Privacy for SocialFi is needed because of the inherent nature of blockchains. Most blockchains are built to be public and transparent from the start so that anyone can access the entire history of transactions executed on a particular chain. But, this level of complete transparency becomes problematic when on-chain information is personal and sensitive, as is often the case with social media. This dilemma is called the Blockchain Privacy Paradox, and customizable confidentiality frameworks built by Oasis are the solution.
Web3 social applications also need robust privacy frameworks to hold a competitive edge over their Web2 competitors. Incumbent social media products are infamous for recklessly managing user data and affording minimal (if any) privacy to sensitive information. Simple queries on Google for social media data leaks yield dozens of results, but here’s a short list of high-profile instances.
- Twitter suffered a 2022 leak that affected 5.4 million users.
- LinkedIn suffered a 2021 leak that affected 700 million users.
- Twitch suffered a 2021 leak that affected 7 million users.
- Facebook suffered a 2019 leak that affected 533 million users
- Twitter suffered a 2018 leak that affected 330 million users.
- MySpace suffered a 2013 leak that affected 360 million users.
- Tumblr suffered a 2013 leak that affected 66 million users.
- LinkedIn suffered a 2012 leak that affected 165 million users.
But even with all of these exploits and leaks, billions of people still choose to use Web2 social applications over Web3 social dApps. Why? Because at least Facebook and Twitter over meager tools for limiting the visibility and shareability of content created on their platforms. Blockchains are fully public and transparent by default – users have no way to protect their data or content if they wanted to.

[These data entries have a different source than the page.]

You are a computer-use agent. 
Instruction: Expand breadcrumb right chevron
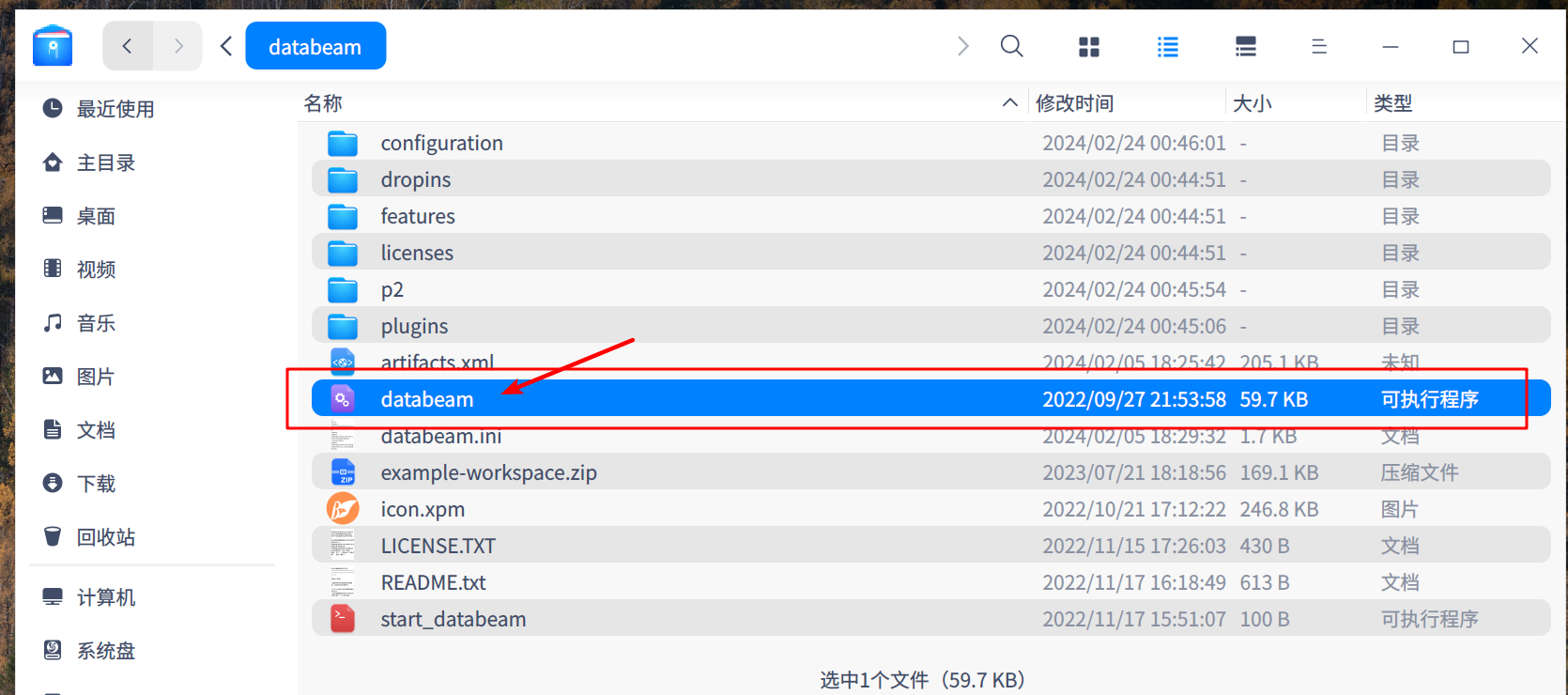962,46
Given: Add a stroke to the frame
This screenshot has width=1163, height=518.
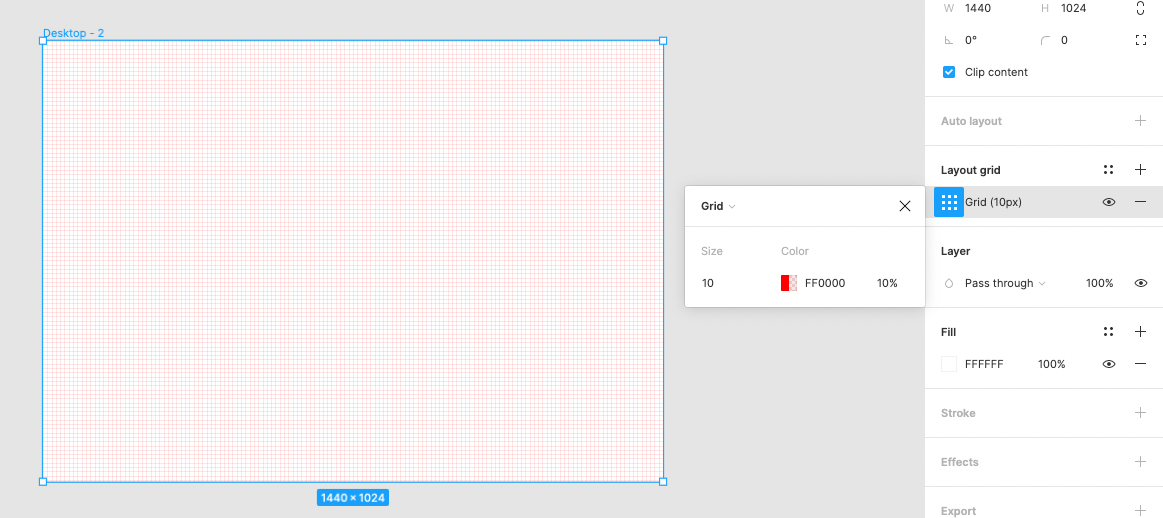Looking at the screenshot, I should pyautogui.click(x=1141, y=413).
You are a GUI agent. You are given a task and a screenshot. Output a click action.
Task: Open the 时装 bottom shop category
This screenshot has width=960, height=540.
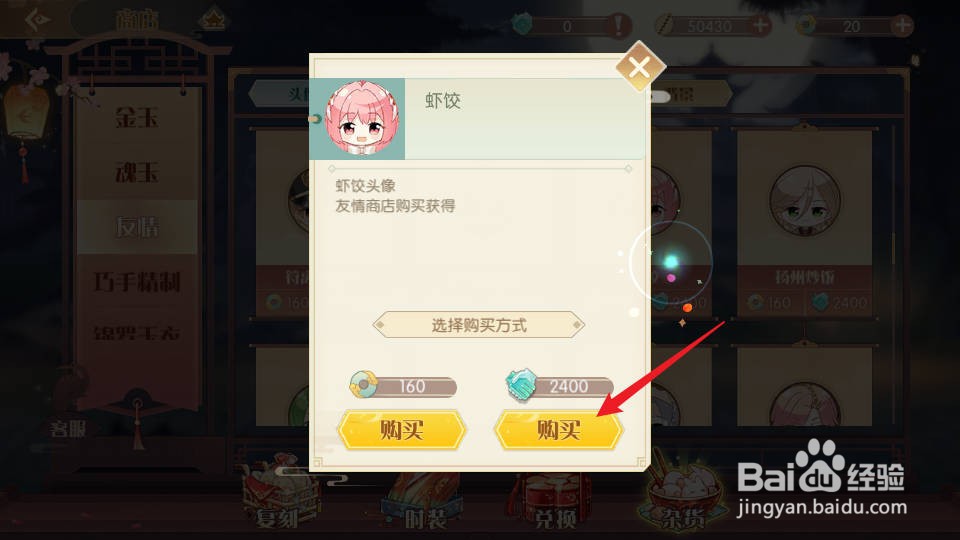[x=424, y=502]
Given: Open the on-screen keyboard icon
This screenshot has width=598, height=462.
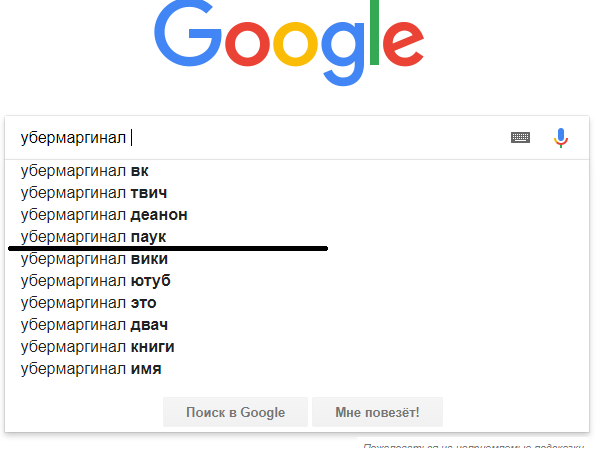Looking at the screenshot, I should (520, 137).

Massive Web2 data leaks and transparency-by-default in Web2 are exactly the problems that robust privacy frameworks integrated into SocialFi can solve.

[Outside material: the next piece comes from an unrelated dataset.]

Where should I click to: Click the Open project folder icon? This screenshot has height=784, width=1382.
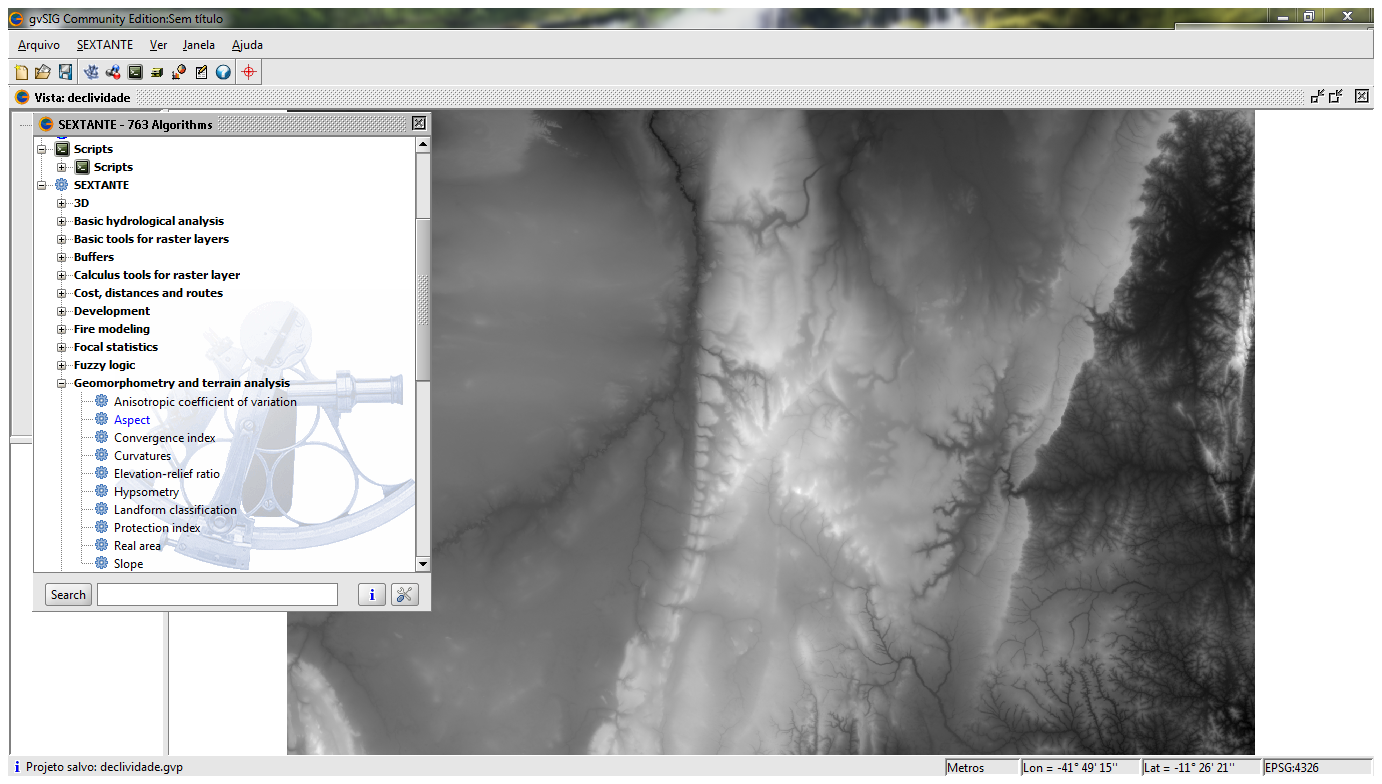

How does Oasis help SocialFi?
Social applications are as important to the future of Web3 as they are in Web2, so building better, safer and more secure decentralized social media is essential. Oasis Sapphire specifically can facilitate a smoother, more intuitive transition to Web3 by supporting applications with elevated security, stronger user privacy and a familiar feel to experiences on Web2.
While Sapphire serves as an ideal foundation for Oasis-native dApps, developers on other blockchains can also integrate the Oasis Privacy Layer framework to leverage Oasis privacy into their SocialFi applications. From seamless privacy-centric developer features to seamless interoperability across multiple blockchain networks, Oasis builds industry-leading solutions to social privacy for Web3.
It’s also worth noting that while many products in Web3 are built to address small or hypothetical problems, the privacy problem in social media is a real and present issue that Oasis is addressing. In the Web3 social landscape, users should be able to choose what data can be accessed by third parties, what data is sold or bought and how their sensitive information is managed. Builders in the Oasis ecosystem are already working to solve these issues
With Sapphire and confidential smart contracts within the Oasis Network ecosystem, moreover, it becomes possible to develop smart contracts that can keep certain aspects of a user’s social activity hidden depending on set parameters. Just like Twitter or Facebook allow a post to be “visible” only to certain users, Web3 applications can make this visibility parameter apply throughout the entire social network stack, not just on the front-end interface.
What is the future of SocialFi?
Social applications can benefit massively from Web3, but the inverse is also true. Web3 adoption will grow exponentially from the creation of a killer social app with proper user incentives, a seamless creator experience, and robust data protection. The social frontier in crypto is vast and constantly evolving, but recent experiments in SocialFi have shown users will flock to applications with the right features, incentives and utility.
By empowering users to maintain control over their digital footprint while benefiting from personalized content recommendations, unique monetization features and smart privacy frameworks, social media can be a killer application for Web3.